LA PANDEMIA NON FERMA LA SCUOLA D’ARTE

“E’ stato difficile bloccare le attività della scuola a causa dell’emergenza COVID-19. Le lezioni d’arte a partire da sabato 29 febbraio 2020 sono state interrotte  a causa del lockdown imposto per combattere il virus, così come le attività collaterali già organizzate .

Nei periodi più bui con allievi e docenti ci siamo tuttavia tenuti in contatto sui social, scambiandoci non solo i vari DPCM che via, via arrivavano e le autocertificazioni, ma abbiamo visitato musei, con tour virtuali della Pinacoteca di Brera, dei Musei Vaticani, siamo stati al Prado a Madrid, al Britisch Museum di Londra e in tanti altri luoghi simbolo dell’arte, in tutto il mondo.
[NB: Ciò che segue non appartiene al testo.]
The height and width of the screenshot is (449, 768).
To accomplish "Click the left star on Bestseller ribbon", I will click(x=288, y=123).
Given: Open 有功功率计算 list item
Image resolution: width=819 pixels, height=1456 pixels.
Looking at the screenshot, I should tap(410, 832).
Siamo stati virtualmente nella casa di Monet a Giverny, abbiamo visitato la mostra di Raffaello a Roma, ci siamo scambiati titoli di libri e di film che poi abbiamo letto e commentato insieme, abbiamo partecipato a FlaschMob accendendo torce sul balcone, ci siamo scambiati le liste degli agricoltori che offrivano servizi di consegna a domicilio a Verona e provincia e che non potevano vendere i loro prodotti nei mercati. Abbiamo appreso della morte del nostro caro Libero Cecchini, che non abbiamo potuto accompagnare nel suo ultimo viaggio, ci siamo sostenuti nei momenti critici, quando la paura e l’angoscia prendevano il sopravvento. Credo che non dimenticheremo facilmente tutto questo.
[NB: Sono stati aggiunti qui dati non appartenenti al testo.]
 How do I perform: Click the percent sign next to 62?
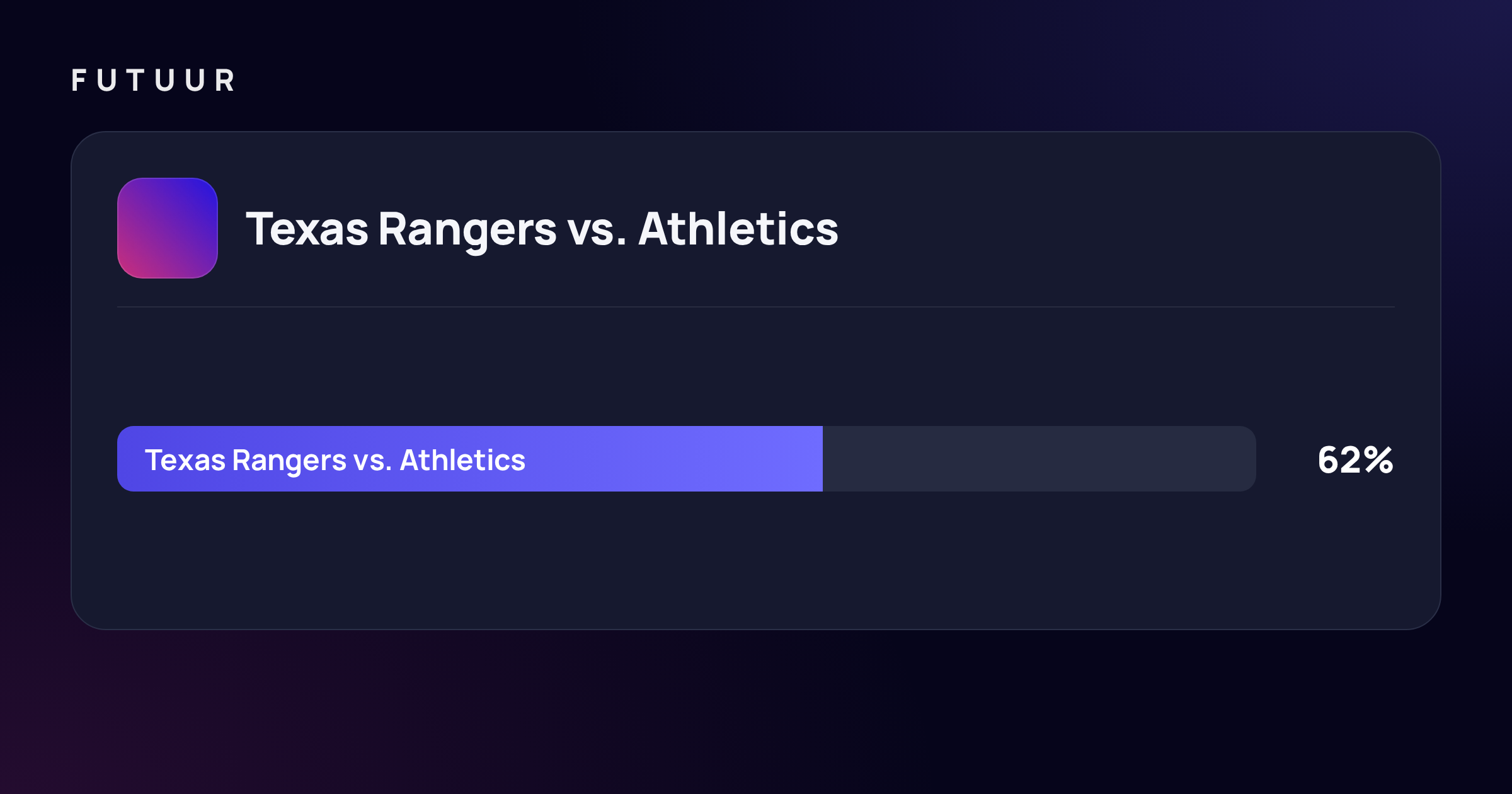1379,460
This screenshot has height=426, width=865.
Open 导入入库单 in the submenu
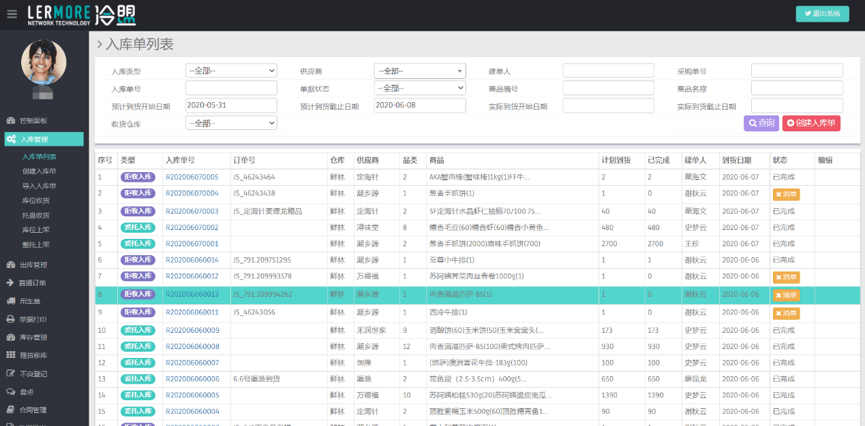[x=41, y=186]
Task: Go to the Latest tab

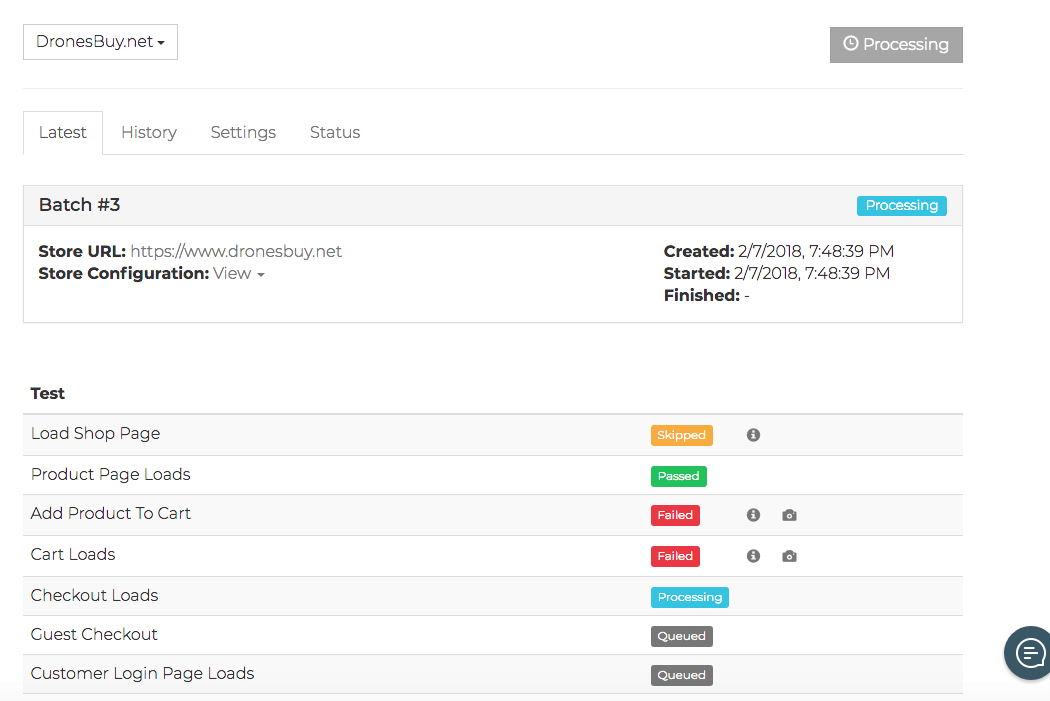Action: [x=62, y=131]
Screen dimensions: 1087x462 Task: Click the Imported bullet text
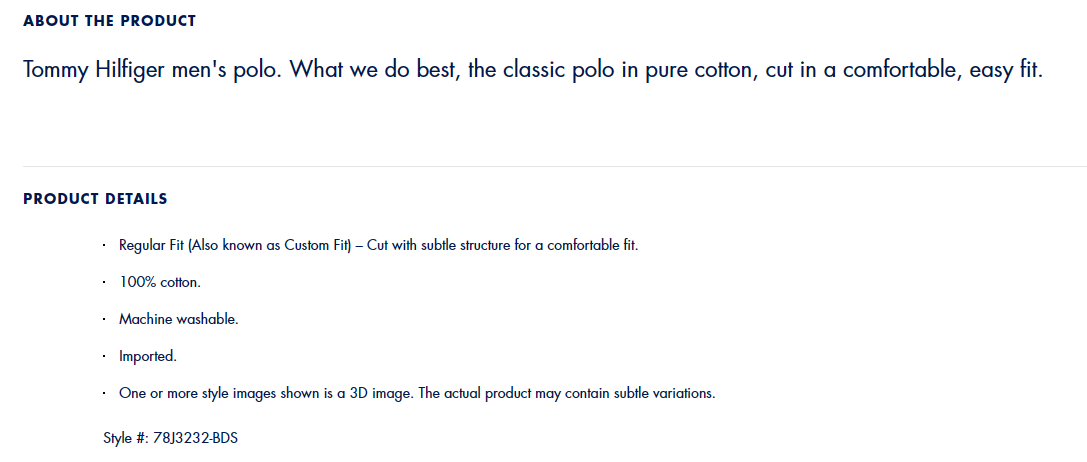click(148, 357)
E finalmente il Veneto è diventato zona gialla. Abbiamo ripreso  i corsi d’arte con tanto entusiasmo, apprezzando ancora di più la possibilità di stare insieme nei nostri spazi a dipingere, disegnare, scolpire pur se con distanziamento, mascherine, misurazione della temperatura e gel per sanificare le mani, seguendo tutte le prescrizioni previste dal Piano di prevenzione Covid. Questo non è un  periodo facile per chi vive di arte, non solo per gli artisti che non trovano spazi dove esporre le loro opere, sia in Italia che all’estero, ma anche per quei piccoli negozi dove andavamo ad acquistare colori, creta, tele, molti dei quali purtroppo non hanno potuto riaprire. Con gli allievi del corso di scultura e il loro docente, lo scultore Matteo Cavaioni, siamo riusciti, prima del periodo di isolamento, a restaurare e collocare 15 sculture nel parco di Villa Brenzoni Bassani, che diventerà uno dei luoghi culturalmente interessanti dove le famiglie ambrosiane potranno passeggiare e riprendere ad incontrarsi.